AWS had an outage on Act 20th caused by a routine update for DynamoDB disrupted internal DNS services.

Root Cause

  • The problem began when a routine API update for DynamoDB inadvertently disrupted internal DNS services, which translate domain names into IP addresses for AWS’s internal communication between services.​
  • This caused widespread DNS lookup failures, preventing various AWS components from locating the DynamoDB endpoints required to authenticate and store data.​
  • AWS confirmed that the fault was entirely internal, not due to cyberattacks or external interference.

Problems like this come from where we least expect them.
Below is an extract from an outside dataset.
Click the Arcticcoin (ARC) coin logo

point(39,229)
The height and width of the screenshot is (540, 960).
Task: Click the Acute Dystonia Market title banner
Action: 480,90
Systems are only as reliable as the weakest link, and usually that is a human somewhere …

More analysis:

https://www.perplexity.ai/search/how-long-was-the-aws-outage-on-dkLfX4nCSgeepjSyuD3RFg?0=d#0

Sometimes tribal knowledge helps in such cases where folks know where things can go wrong and can be debugged quickly but not always.

Distributed systems are hard to grapple with

Detailed analysis from AWS

The root issue was a race condition in the automated DNS management system for DynamoDB, which resulted in the DNS records for the regional endpoint being deleted and left unrecoverable by automation, requiring manual intervention.

These are the hard things. It is amazing that even in the most redundant/reliable systems in the world, you still eventually come back to some resource that is difficult to make redundant. Simplicity is the only reliable solution.